President Francois Hollande prepares for Ban Ki-moon summit next month as French diplomacy ramps up ahead of Paris

French president Francois Hollande: climate change is "this century's major challenge" (Pic: Jmayrault/Flickr)

French president Francois Hollande: climate change is “this century’s major challenge”
(Pic: Jmayrault/Flickr)

By Megan Darby

French president Francois Hollande has confirmed he plans to attend next month’s climate summit hosted by Ban Ki-moon in New York.

France and Europe must set an example to the world on climate action, Hollande said in a wide-ranging foreign policy speech.
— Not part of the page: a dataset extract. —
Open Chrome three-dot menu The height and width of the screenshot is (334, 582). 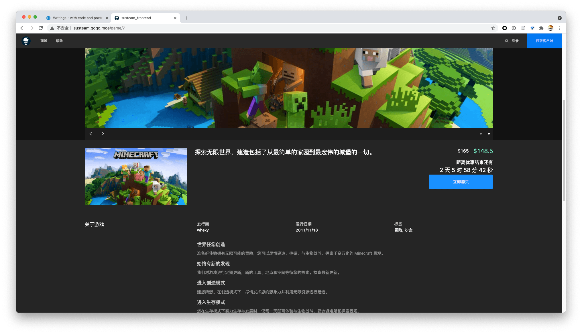click(x=560, y=28)
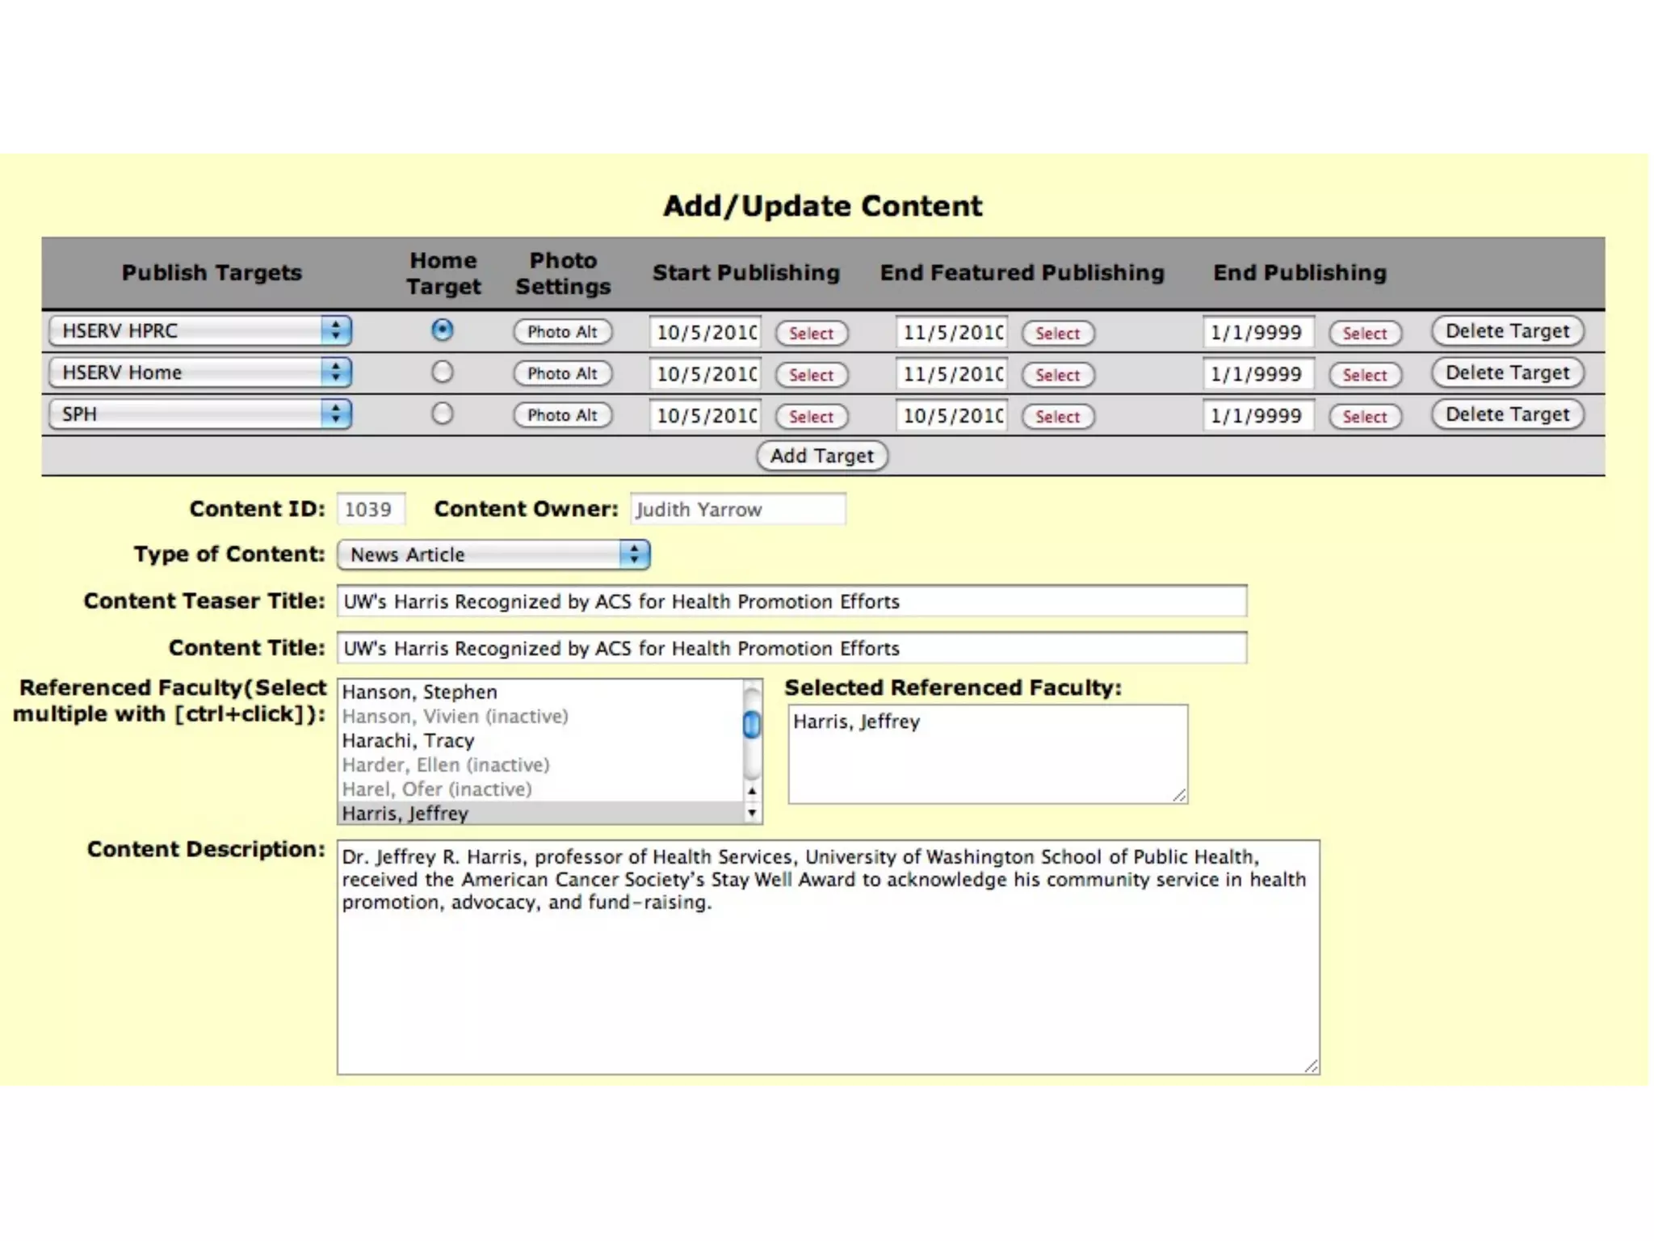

Paris will host the UN’s climate conference in 2015, where all nations have agreed to sign a new deal to cut emissions.

Climate change is “this century’s major challenge,” said Hollande at a conference of French ambassadors.

“Every day, every minute, even, the consequences of global warming become more and more devastating.”

Ban, the UN secretary general, has invited top political, business and civil society leaders to his headquarters on 23 September.

There will be three hours for heads of state to announce national commitments on climate change, followed by thematic discussions.

Hollande said that during the summit he will set out France’s strategy leading up to December 2015, when negotiators are set to sign a climate deal in Paris.

He can also boast of France’s recently-approved green energy law, which set targets to cut fossil fuel use 30% by 2030 and get 32% of energy from renewables.

And he said France would be ready to contribute to the UN’s Green Climate Fund by the end of the year.

The UN has asked countries to come forward with their intended commitments to the Paris deal by March next year at the latest. These will include targets to cut emissions and offer support to developing countries on finance and adaptation.

Carbon price

Hollande expressed in advance his support for a World Bank campaign to put a price on carbon emissions, which it will promote in New York.

“Pollution must have a cost, if we want to point investments towards clean and efficient energy,” he said.

French foreign minister Laurent Fabius, who will chair the UN’s 2015 climate summit, also spoke about climate change at the ambassadors’ conference.

The deal reached in Paris must be legally binding, he said, before admitting that would not be easy to achieve.

Fabius urged the diplomats, who had gathered from French embassies all over the world, to help make Paris a success.

“You will, if you’re not already, turn into a specialist in the subject,” he said. “It’s on your shoulders that this success will largely rest… It’s an exciting job.”

Momentum

The aim of the Ban Ki-moon summit is to build momentum on climate action at the highest level. Its success depends on world leaders turning up, in particular from the highest emitting countries.

UN climate chief Christiana Figueres told RTCC she was “very confident” that heads of state would come, including from the US and China.

The White House has confirmed US president Barack Obama will be there. Hollande and Obama in February pledged to cooperate on work towards an effective climate deal.

Beijing has yet to announce who will represent China at the summit.

India’s Narendra Modi is not expected to attend.